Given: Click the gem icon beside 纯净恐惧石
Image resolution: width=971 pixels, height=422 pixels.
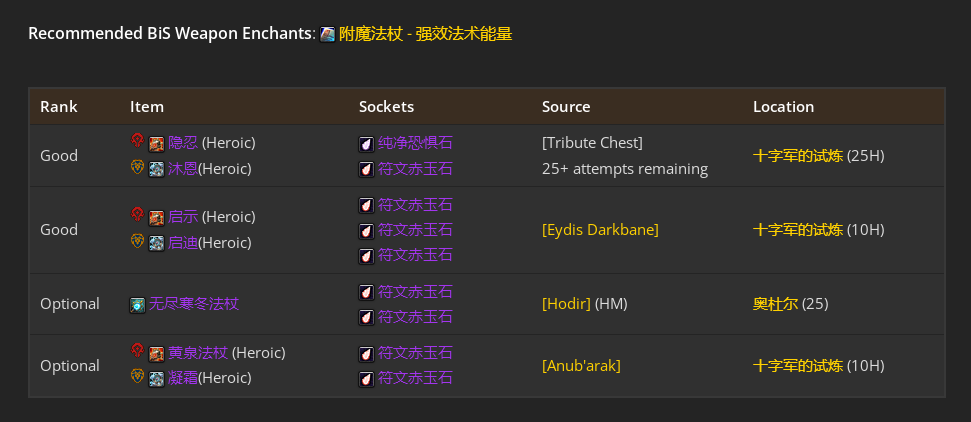Looking at the screenshot, I should click(366, 143).
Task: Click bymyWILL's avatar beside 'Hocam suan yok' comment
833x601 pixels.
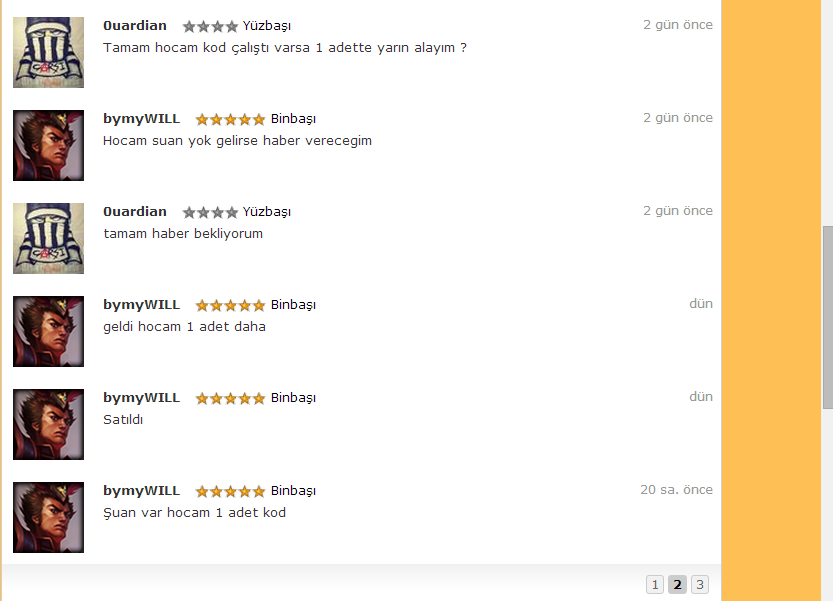Action: pyautogui.click(x=48, y=145)
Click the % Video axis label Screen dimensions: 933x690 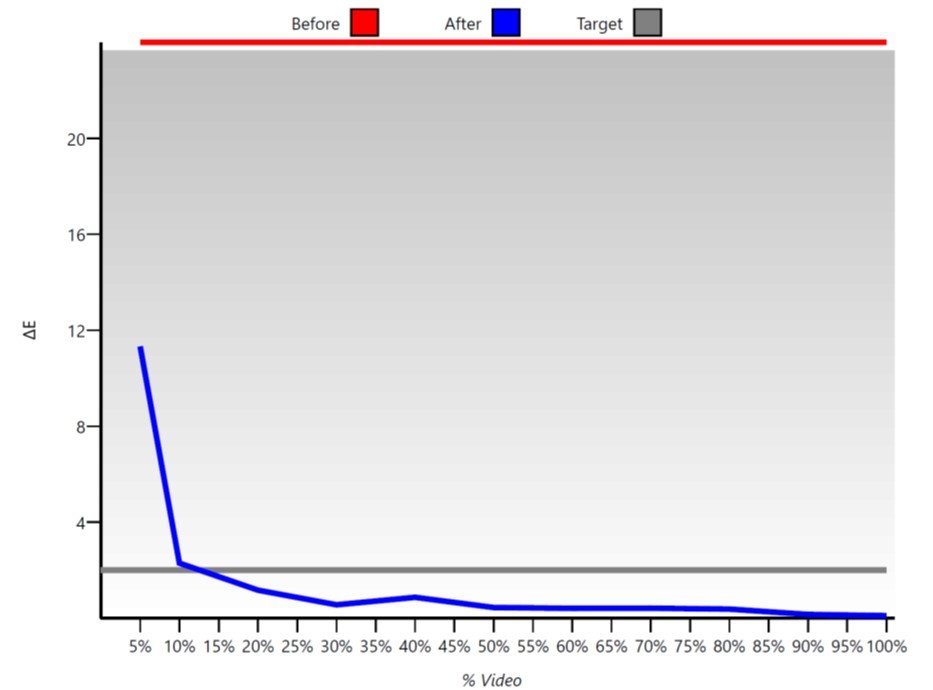494,679
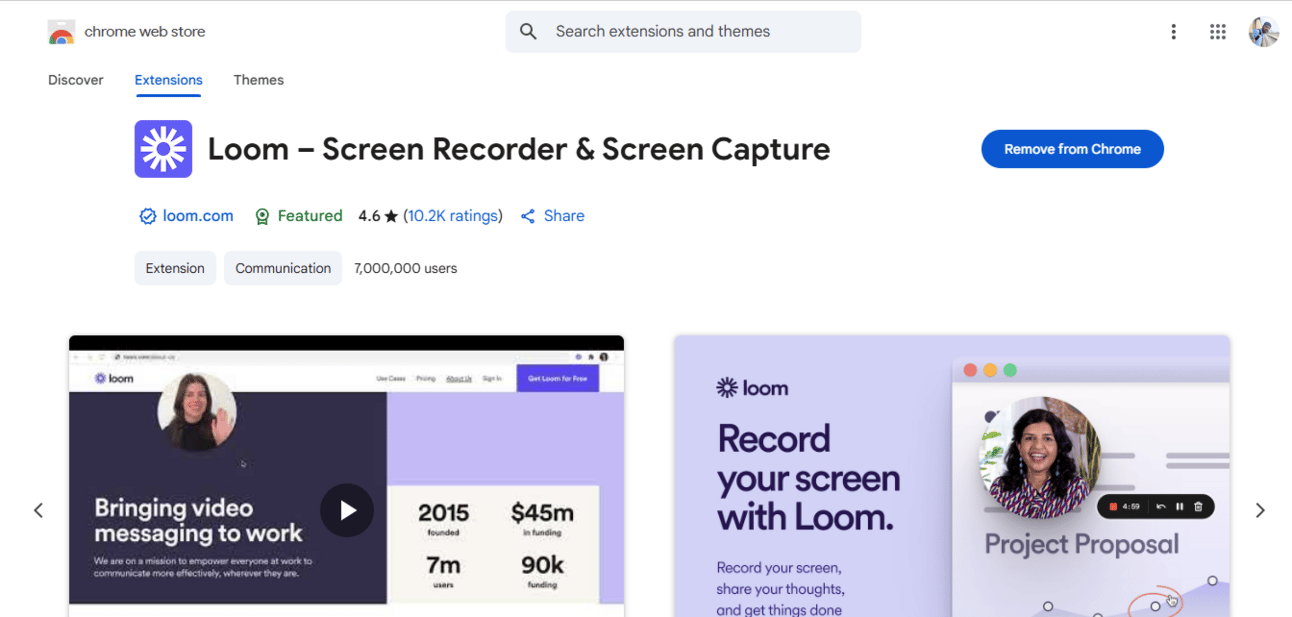Image resolution: width=1292 pixels, height=617 pixels.
Task: Click the Extension type chip
Action: 175,268
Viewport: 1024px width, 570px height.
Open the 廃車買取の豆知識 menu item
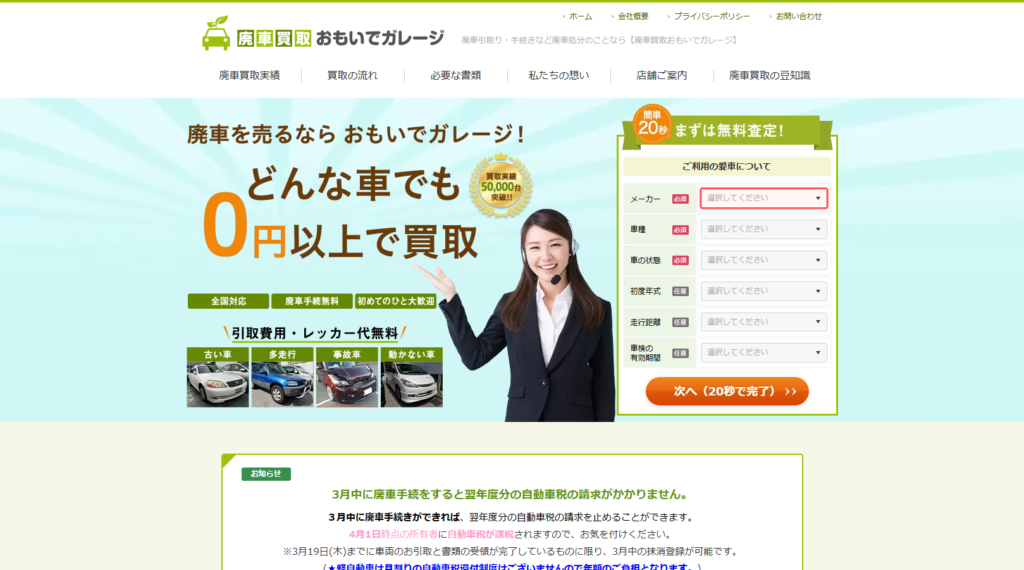point(769,75)
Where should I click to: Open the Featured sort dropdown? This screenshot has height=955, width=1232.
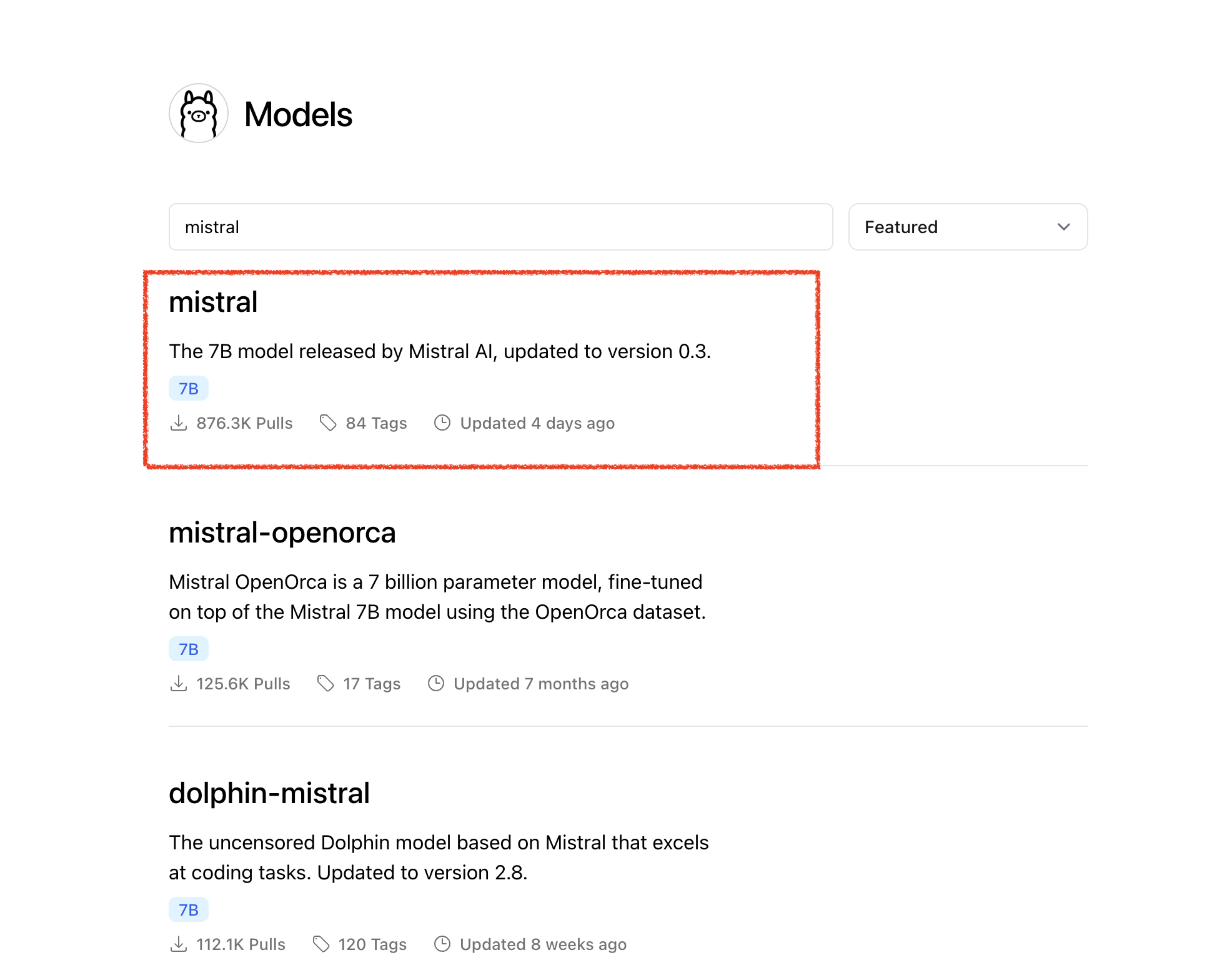click(x=967, y=227)
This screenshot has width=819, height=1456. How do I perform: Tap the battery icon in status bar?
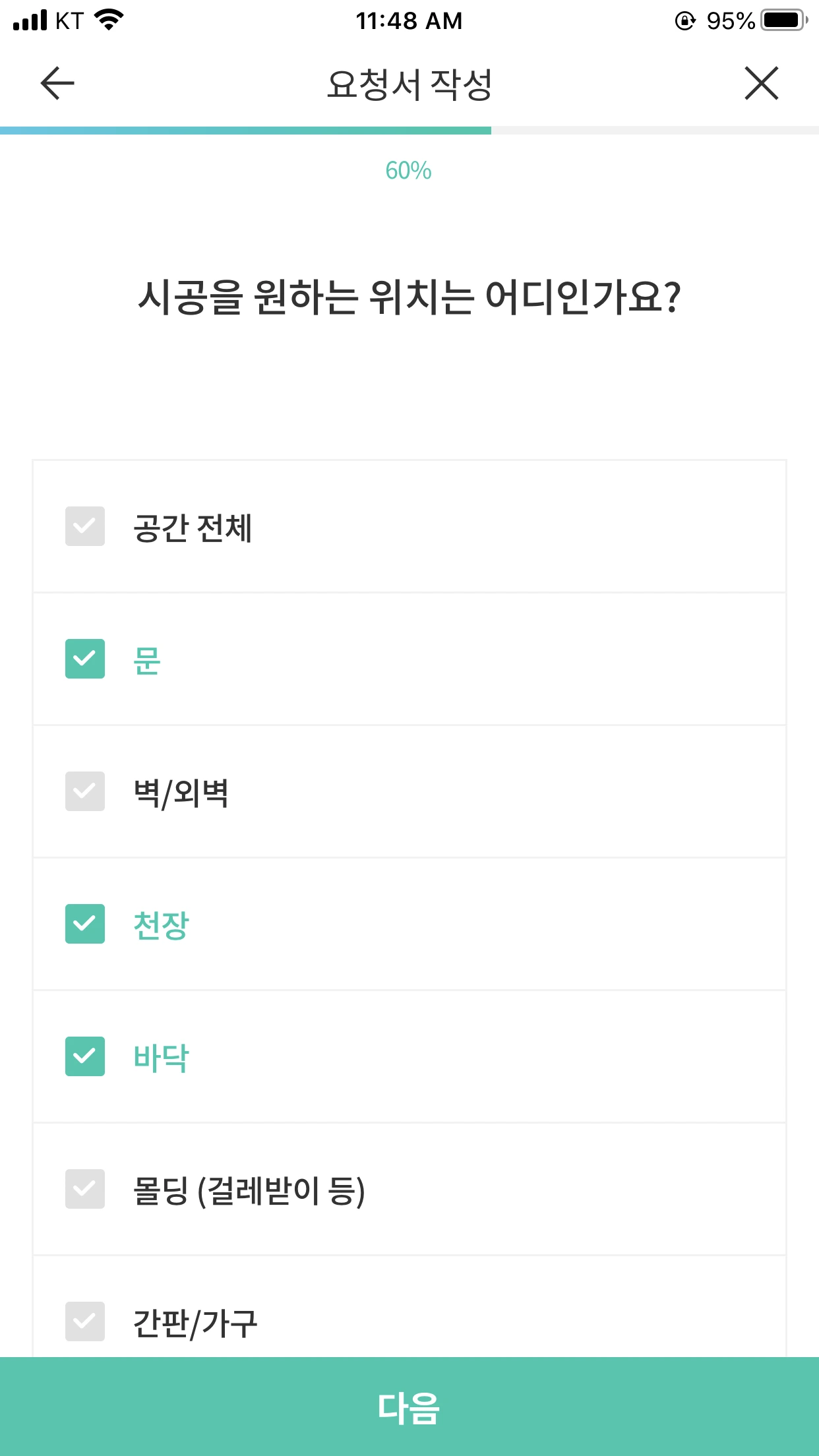point(784,20)
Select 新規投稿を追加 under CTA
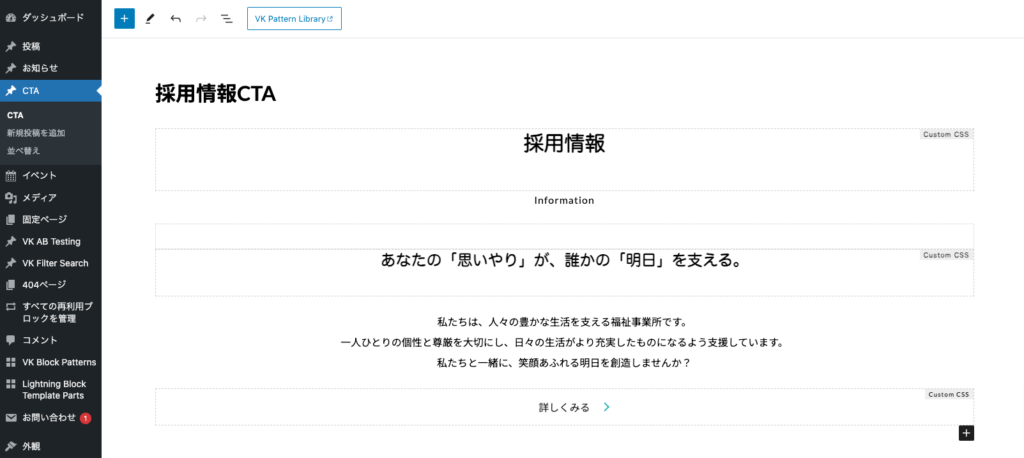The width and height of the screenshot is (1024, 458). (36, 133)
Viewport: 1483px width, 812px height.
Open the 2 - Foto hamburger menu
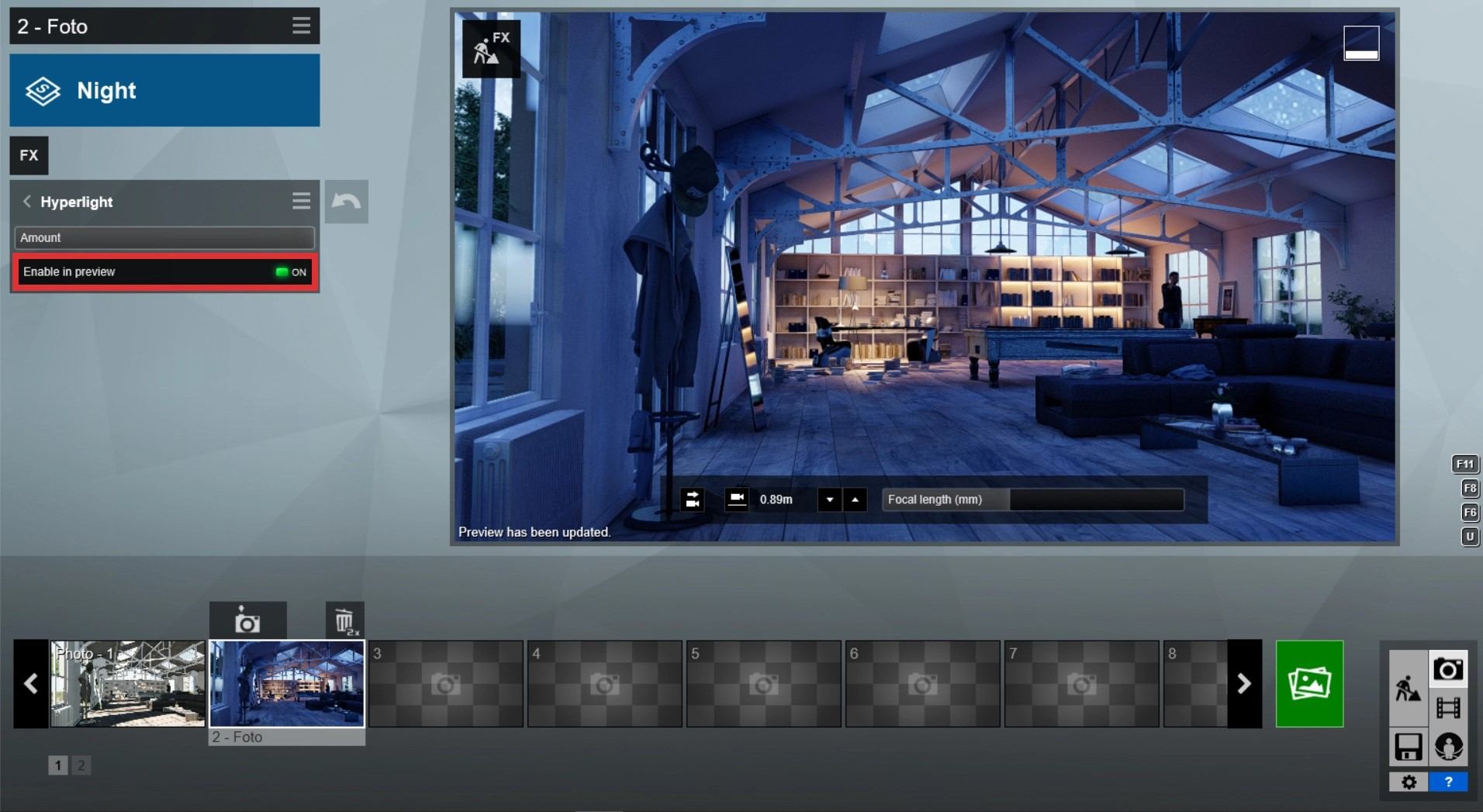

Aim of the task: Reproduce each line from the records that contains the word "beside".

Written solution:
Given: Click the gem icon beside 纯净恐惧石
Task: Click bymyWILL's avatar beside 'Hocam suan yok' comment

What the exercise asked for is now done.